New Jersey's 246,964 certified H-1B petitions from 18,986 unique employers reveal the state's capacity to attract specialized talent in high-skill occupations. The top H-1B occupations—Computer Programmers (26,605 petitions at $66,553 average), Computer Systems Analysts (22,480 petitions at $78,154), and Software Developers (various specializations totaling 20,430 petitions)—concentrate in North Jersey corridors and emerging technology clusters. Millville has no documented participation in this labor market. The geographic distribution of New Jersey's H-1B hiring capacity explains why Millville, lacking technology infrastructure and specialized employers, experiences persistent manufacturing job loss without adequate replacement employment.

H-1B and Foreign Hiring: No Evidence of Simultaneous Displacement

The provided H-1B and LCA data for New Jersey shows no indication that Millville's dominant employers—Gerresheimer Glass, Glass Group, Amcor Specialty Packaging, Dallas Airmotive, or Silverton Marine—participate in H-1B hiring. These firms employ production workers, skilled trades, engineering technicians, and logistics personnel in occupations typically filled through domestic labor markets rather than visa-sponsored foreign workers. The top H-1B employers in New Jersey—TATA CONSULTANCY SERVICES LIMITED (5,255 petitions), INFOSYS LIMITED (4,695 petitions), and IBM INDIA PRIVATE LIMITED (4,513 petitions)—operate in software development, systems analysis, and IT consulting, sectors entirely absent from Millville's economy.

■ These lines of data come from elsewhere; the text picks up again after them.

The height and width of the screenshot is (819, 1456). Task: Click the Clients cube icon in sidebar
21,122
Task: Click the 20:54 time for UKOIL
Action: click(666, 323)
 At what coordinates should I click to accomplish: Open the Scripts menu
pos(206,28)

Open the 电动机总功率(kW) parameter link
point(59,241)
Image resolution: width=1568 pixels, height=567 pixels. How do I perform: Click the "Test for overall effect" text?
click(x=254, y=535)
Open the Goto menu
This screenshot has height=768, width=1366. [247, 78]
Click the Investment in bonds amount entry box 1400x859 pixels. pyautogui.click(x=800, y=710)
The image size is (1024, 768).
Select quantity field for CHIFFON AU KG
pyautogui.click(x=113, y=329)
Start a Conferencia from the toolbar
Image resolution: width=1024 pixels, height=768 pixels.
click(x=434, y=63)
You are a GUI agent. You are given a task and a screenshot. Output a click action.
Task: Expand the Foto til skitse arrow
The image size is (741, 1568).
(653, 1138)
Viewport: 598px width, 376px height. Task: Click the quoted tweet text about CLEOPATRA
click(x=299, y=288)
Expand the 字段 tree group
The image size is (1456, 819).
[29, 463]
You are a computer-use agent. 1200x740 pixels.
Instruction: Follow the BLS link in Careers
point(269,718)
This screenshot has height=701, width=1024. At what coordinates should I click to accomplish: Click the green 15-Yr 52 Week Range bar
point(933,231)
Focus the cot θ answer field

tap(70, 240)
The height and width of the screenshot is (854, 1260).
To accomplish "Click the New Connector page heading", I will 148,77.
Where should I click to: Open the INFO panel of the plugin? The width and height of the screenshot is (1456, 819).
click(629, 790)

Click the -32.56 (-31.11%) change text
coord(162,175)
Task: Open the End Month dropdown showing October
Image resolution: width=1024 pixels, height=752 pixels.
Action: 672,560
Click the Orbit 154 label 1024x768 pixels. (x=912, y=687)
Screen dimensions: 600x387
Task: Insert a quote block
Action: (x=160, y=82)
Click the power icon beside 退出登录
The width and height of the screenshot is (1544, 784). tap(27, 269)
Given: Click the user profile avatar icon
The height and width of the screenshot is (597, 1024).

This absence of H-1B activity among Millville's major employers indicates that their layoff decisions reflect genuine demand destruction and automation rather than substitution of foreign workers for domestic employment. The company-specific H-1B data would be needed to confirm whether firms like Gerresheimer Glass maintain any H-1B engineering or technical positions while reducing production employment, but available data provides no evidence of this contradiction.

Millville's economic challenge is therefore not one of visa-sponsored displacement but rather fundamental structural decline in manufacturing competitiveness, absence of economic transition, and geographic distance from New Jersey's growth sectors.